Just then, my friend dropped a bead which she managed to trap against the table.  Proud of her accomplishment, she showed me the bead with a flourish which was when she smacked the open tube of beads across the kitchen table.  The patter of tiny beads raining down is a very distinct noise.  We laughed until our sides hurt.

I’m fairly certain this is how we will be known?  Laughter.  In fact, I’m sure of it.

On Sunday, we met our choir director’s husband.  “She’s told me about everyone but which one are you?” he asked me.  “Soprano.  And I laugh at everything.”  He looked confused because truly that describes both my friend and I.  I pointed at myself.  “I’m inappropriate laughter.”  “Oh, I know who you are.”

Yep.  That’s me.  My friend?  Over the top laughter.

Even when tiny green seed beads are raining down in my kitchen.  The sugar bowl.  I forgot to check the sugar bowl.

–SueBE

My friend Maria, who hails from Taiwan, tells me that in her culture it is believed that friends are souls who find one another, lifetime after lifetime. Though I’m not a fan of reincarnation (it sounds terribly tiring), I like the sound of this conjecture. After Ruth opined that she thought the three of us really ought to get tattoos so that we can find one another in the next life, it all clicked together.

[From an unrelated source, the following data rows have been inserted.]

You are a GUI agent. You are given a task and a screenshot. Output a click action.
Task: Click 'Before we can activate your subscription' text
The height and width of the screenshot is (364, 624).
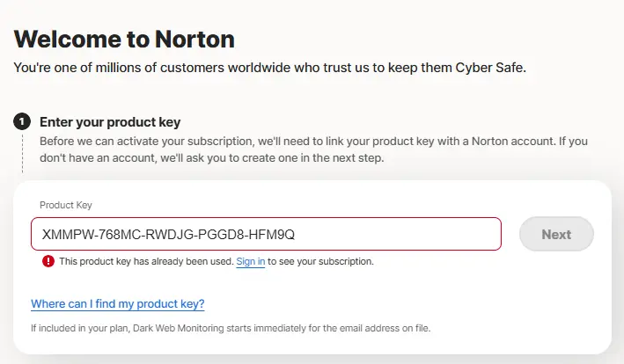tap(146, 141)
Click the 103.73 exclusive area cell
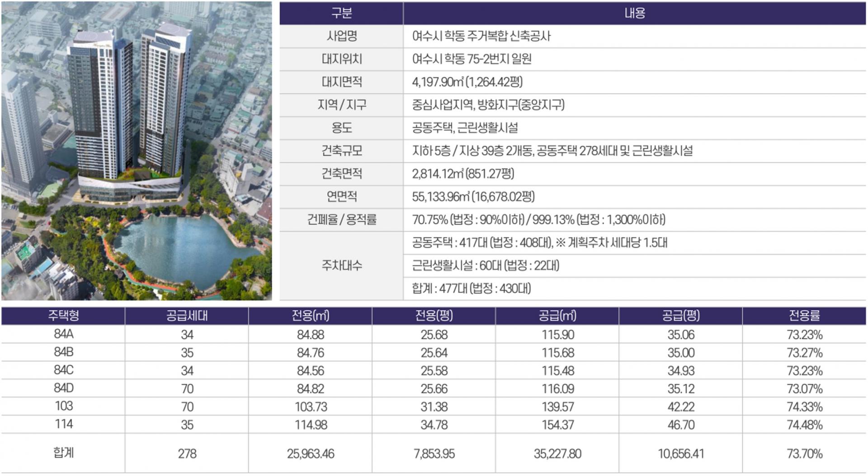Screen dimensions: 868x476 [x=311, y=407]
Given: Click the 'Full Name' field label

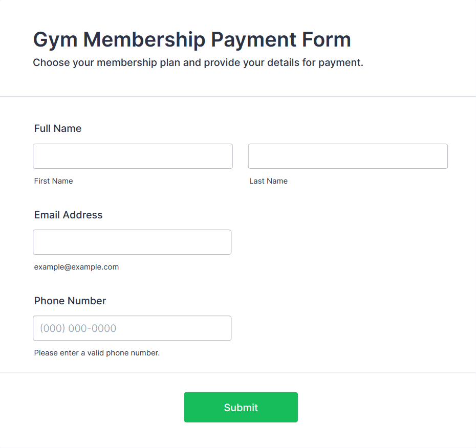Looking at the screenshot, I should tap(58, 128).
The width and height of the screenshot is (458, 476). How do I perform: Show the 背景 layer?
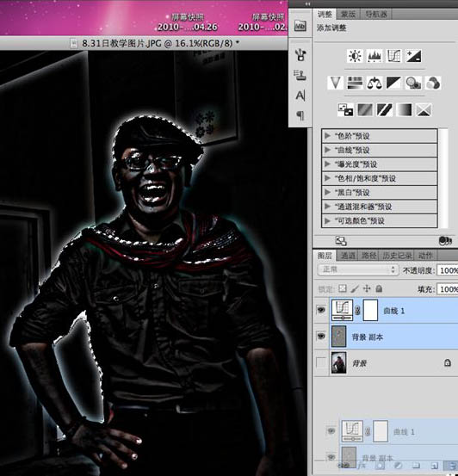point(321,362)
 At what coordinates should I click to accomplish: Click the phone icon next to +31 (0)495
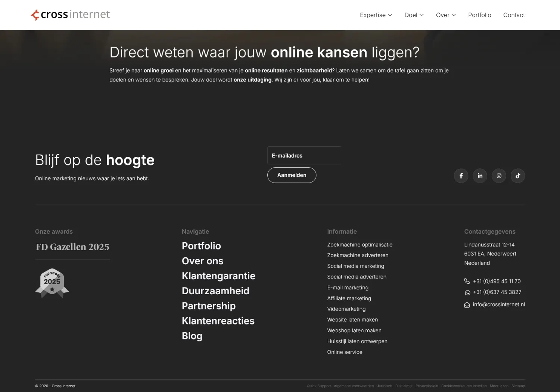pos(467,281)
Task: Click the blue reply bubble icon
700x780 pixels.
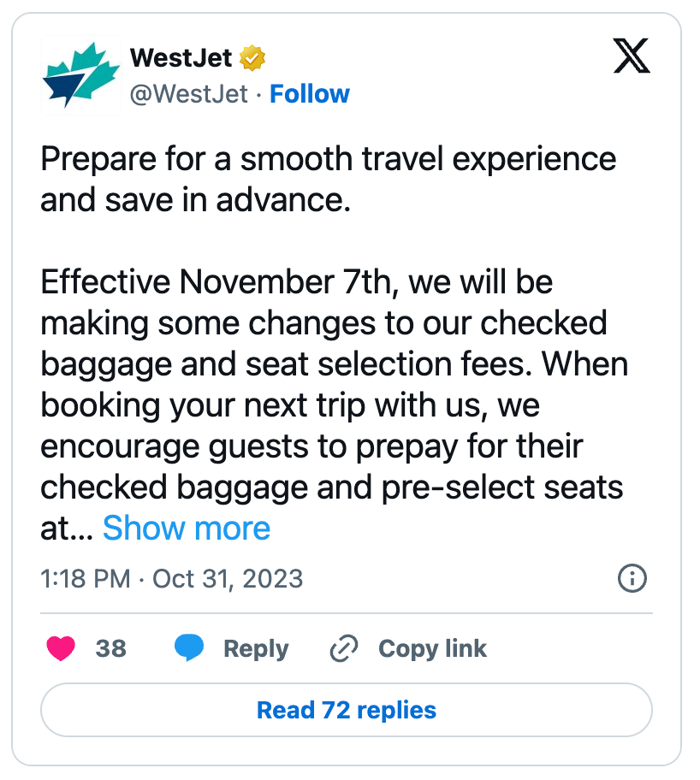Action: click(x=189, y=647)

The sky appears daunting, swarming
as it is with bright and twinkling things,
still: We will find each other,
unerringly, though lifetimes,
on this or any astral plane.
We will coalesce into constellation—
The Sisters, they will call us, or something Latinate —
we will laugh, knowing we are we, not stars but souls,
bound by something more grave than gravity,
beats of light that blink out occasionally,
only to reappear, newborn but ancient,
in yet another freckled sky.

(Or: In Which Lori and Ruth Pen a Poem Together)

You may not know that one of my very favorite poets is our own Ruth. As you probably have gleaned, she has a way with words. So when she emailed me with a premonition most poetic — Rows and rows of grown things. And it came from the pain. — I had to respond.

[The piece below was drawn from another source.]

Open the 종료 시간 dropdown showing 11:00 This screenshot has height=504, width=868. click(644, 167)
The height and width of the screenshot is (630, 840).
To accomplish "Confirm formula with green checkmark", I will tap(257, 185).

Oh Gardener, you surely tease:
what can grow from this blighted, salted soil
but stones and brush, blunted and stunted as bonsai?
What takes root in blood and mud but dashed dreams
and creeping evil? This ground has shown no promise,
not in all its years of sunward striving. Still, you laugh.
Crucifixion turns into Resurrection. Do I not recall?
And I see — rows and rows of grown things,
green shoots rooted in pain, turning new blooms
toward heaven. When will it come? You simply smile.
I carry no timepiece. Only wait for the rain to cease.
And you throw me an umbrella: a friend.
I resolve again to wait.

Lori’s post, “Who Walks With You?” and SueBE’s post, “If Only…” were uplifting to me and I was reminded yet again of the way the three of us who write this blog sustain each other from afar on a regular basis. Lori’s comment that “people are amazed when I tell them we’ve never met in person” made me ponder: What is it that makes people connect and form into a community?

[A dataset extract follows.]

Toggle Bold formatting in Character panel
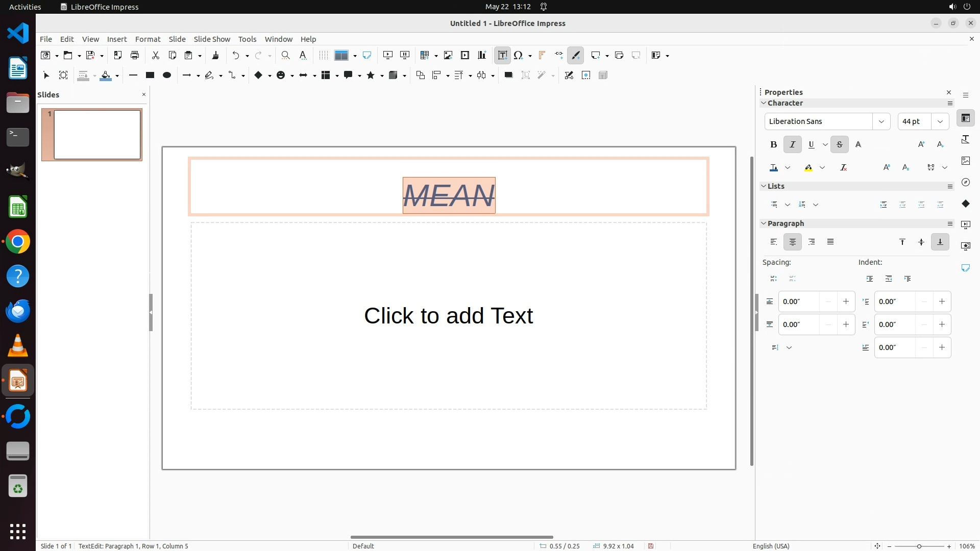 coord(773,144)
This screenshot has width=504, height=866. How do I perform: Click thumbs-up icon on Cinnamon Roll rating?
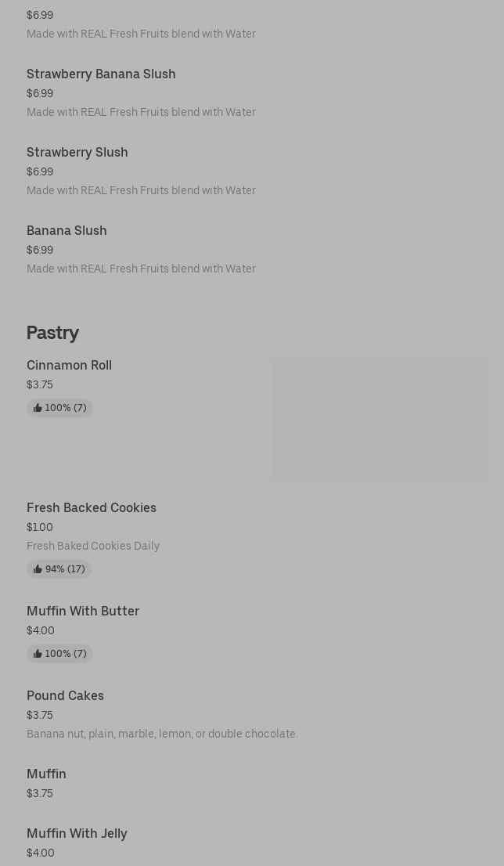38,408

It also made me wonder: what if we met and were not at all what we expected? Would the community come apart?

For example, I seem to be the Kindly-Auntie type on this humble blog, but who knows? Maybe in real life I’m an obnoxious loudmouth who stands so close that you have to hold your breath — for some reason, I’ve always just eaten onions.

Not really. I actually am the Kindly-Auntie type. (Plus I don’t eat onions.) I’ve got the bona fides: cat’s eye glasses, knitting, Lifesavers in handbag. I used to have a cat. That’s another Kindly-Auntie thing — remembering lost loved ones in regular conversations. KitKat is still a part of the household in that way, and a part of our hearts.

Kindly-Aunties are able to shift gears from lighthearted to deep-rooted on a dime. We still carry change purses (speaking of dimes). And I am not on board with this push to eliminate pennies. Oh, and we’re also known to go off on tangents.

Of course, I use the Kindly-Auntie lexicon — “handbag” not “purse.” I call everyone “son” or “dear heart” and have pocket packs of tissues available if anyone sneezes.

The reason we get along so well is that we just get each other and think the world of each other. We don’t need to be in the same place on the planet to be on the same wavelength. True blue friends like that are a blessing indeed.